**WHAT YOU WILL DO**. Could you output every line of the listing below without changing anything?

begin RECORDS SHOWN

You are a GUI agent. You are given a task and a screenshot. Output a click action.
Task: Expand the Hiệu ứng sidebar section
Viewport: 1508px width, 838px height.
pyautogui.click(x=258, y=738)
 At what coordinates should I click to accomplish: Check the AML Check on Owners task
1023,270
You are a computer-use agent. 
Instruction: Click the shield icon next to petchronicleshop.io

end RECORDS SHOWN

**COMPLETED TASK**.
You are a GUI agent. You are given a task and a screenshot. Output a click action.
Task: Expand the Hiệu ứng sidebar section
Viewport: 1508px width, 838px height.
pyautogui.click(x=258, y=738)
 At what coordinates should I click to accomplish: Check the AML Check on Owners task
1023,270
You are a computer-use agent. 
Instruction: Click the shield icon next to petchronicleshop.io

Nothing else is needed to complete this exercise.